** Opening Exercise data block **

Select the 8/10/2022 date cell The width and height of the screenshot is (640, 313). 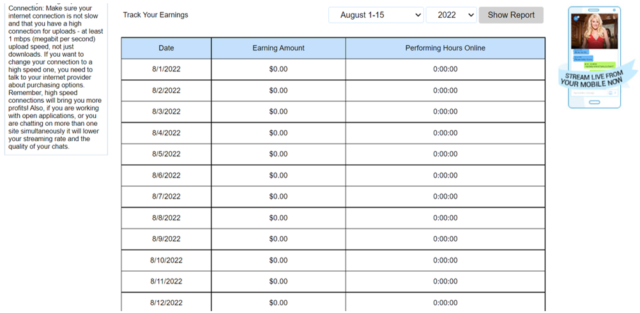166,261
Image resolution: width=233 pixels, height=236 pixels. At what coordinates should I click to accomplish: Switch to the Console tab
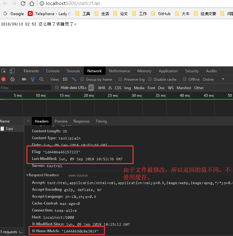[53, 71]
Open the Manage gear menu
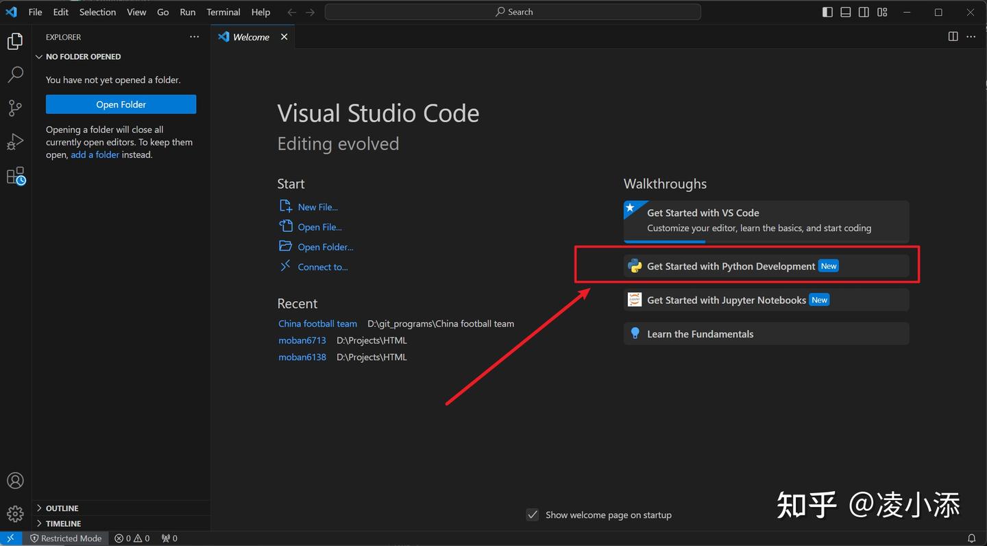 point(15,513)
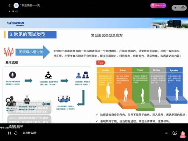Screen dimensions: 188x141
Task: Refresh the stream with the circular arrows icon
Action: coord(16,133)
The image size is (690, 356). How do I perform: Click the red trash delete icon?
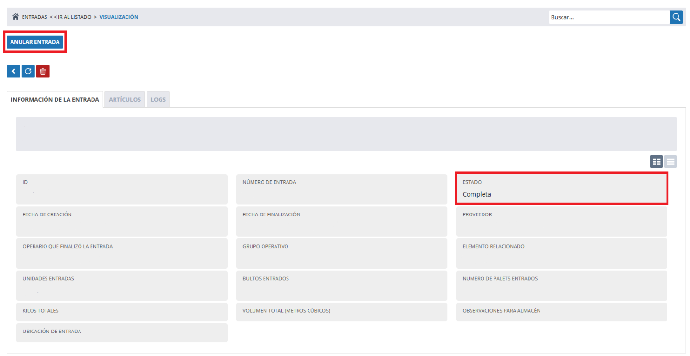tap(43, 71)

** Closing Exercise data block **

#### Activity
For this exercise, write out exactly the lines from the one with "The image size" through the last line of the records, inclusive, and leave each picture out.

#### Answer to the problem
The image size is (690, 356). How do I perform: Click the red trash delete icon?
tap(43, 71)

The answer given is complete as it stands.